CaV1.3 L-type channels, maxiK Ca2 +-dependent K+ channels and bestrophin-1 regulate rhythmic photoreceptor outer segment phagocytosis by retinal pigment epithelial cells

Abstract

Phagocytosis of shed photoreceptor outer segments by the retinal pigment epithelium (RPE) is critical for maintenance of visual function. Because changes in intracellular Ca2+ regulate phagocytosis, we studied in vitro the impact of different ion channels in addition to mice deficient for Cav1.3 L-type Ca2+ channels (Ca1.3−/−) and maxiK Ca2+-dependent K+ channels (BK−/−).
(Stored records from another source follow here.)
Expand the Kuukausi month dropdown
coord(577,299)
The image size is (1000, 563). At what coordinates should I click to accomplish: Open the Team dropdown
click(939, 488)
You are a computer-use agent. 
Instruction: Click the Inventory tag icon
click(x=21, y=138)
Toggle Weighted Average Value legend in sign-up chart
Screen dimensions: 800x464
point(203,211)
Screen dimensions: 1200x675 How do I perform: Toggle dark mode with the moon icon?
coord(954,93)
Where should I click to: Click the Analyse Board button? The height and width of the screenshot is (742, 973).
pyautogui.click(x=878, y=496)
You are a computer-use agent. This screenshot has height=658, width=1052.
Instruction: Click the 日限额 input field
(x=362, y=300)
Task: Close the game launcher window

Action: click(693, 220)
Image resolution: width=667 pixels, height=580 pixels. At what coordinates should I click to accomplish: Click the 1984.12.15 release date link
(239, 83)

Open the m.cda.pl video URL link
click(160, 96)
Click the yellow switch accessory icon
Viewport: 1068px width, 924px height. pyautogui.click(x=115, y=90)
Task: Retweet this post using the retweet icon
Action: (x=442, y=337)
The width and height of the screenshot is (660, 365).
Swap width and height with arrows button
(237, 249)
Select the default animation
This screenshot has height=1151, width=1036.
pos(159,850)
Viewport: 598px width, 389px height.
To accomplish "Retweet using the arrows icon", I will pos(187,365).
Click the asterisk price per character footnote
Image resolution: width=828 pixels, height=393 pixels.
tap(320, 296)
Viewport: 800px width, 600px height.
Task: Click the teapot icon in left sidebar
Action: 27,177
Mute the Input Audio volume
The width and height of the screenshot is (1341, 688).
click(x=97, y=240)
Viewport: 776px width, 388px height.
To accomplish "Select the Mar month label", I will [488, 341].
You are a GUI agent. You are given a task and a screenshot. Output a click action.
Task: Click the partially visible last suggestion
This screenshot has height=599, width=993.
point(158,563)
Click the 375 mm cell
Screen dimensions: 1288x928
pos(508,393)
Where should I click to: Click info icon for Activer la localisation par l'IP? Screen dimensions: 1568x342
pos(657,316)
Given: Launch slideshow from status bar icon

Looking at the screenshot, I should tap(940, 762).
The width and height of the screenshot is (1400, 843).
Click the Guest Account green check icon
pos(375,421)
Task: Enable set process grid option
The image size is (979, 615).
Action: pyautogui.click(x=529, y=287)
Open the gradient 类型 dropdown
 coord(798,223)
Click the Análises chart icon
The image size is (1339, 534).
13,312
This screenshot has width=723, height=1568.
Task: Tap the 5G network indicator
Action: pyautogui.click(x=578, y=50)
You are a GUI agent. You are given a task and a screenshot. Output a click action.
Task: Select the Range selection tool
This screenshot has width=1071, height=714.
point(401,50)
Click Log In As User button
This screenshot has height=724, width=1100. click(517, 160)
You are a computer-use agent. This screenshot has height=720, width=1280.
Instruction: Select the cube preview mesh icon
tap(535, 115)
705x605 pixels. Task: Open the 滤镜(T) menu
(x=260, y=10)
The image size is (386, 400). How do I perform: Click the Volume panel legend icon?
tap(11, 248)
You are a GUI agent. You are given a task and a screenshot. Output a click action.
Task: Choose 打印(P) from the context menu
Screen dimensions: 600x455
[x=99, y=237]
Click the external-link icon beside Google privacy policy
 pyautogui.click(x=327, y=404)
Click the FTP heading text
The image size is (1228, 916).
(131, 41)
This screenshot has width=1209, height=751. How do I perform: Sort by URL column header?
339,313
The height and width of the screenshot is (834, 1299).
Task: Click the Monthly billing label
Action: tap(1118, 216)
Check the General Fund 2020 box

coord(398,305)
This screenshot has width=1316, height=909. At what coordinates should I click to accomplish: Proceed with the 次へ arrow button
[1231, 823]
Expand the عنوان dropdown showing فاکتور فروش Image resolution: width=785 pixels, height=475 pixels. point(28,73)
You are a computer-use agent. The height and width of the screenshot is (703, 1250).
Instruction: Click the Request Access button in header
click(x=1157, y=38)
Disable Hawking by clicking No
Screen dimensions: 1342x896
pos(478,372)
The knockdown of Bestrophin-1 protein, a regulator of intracellular Ca2+ homeostasis, affected phagocytosis in porcine RPE cultures. Blockage of voltage-gated L-type channels by (+)BayK8644 inhibitor reduced phagocytosis in vitro, in contrast L-type activation by (−)BayK8644 had no impact. The expression rate of Cav1.3, the predominant L-type Ca2+ channel in RPE cells, varied at different times of day. CaV1.3−/− RPE lacked peak phagocytic activity following morning photoreceptor shedding in wild-type RPE and retained a higher number of phagosomes at a later time of day. The BK-channel blocker paxilline lowered phagocytosis in RPE cultures in a concentration-dependent manner. BK−/− RPE in vivo retained phagocytic capability but this activity, which is normally well synchronized with circadian photoreceptor shedding, shifted out of phase. Retinae of older BK−/− mice showed shortened photoreceptor outer segments and diminished rhodopsin content. Store-operated Ca2+ channels Orai-1 did not affect phagocytosis in cultured RPE. TRPV channel inhibition by ruthenium-red reduced phagocytosis, whereas activation at high concentrations of 2-APB increased phagocytosis. Our data demonstrate essential roles for bestrophin-1, BK, TRPV and L-type channels in regulating retinal phagocytosis. These data indicate further the importance of BK and CaV1.3 for rhythmic phagocytic activity synchronized with photoreceptor shedding.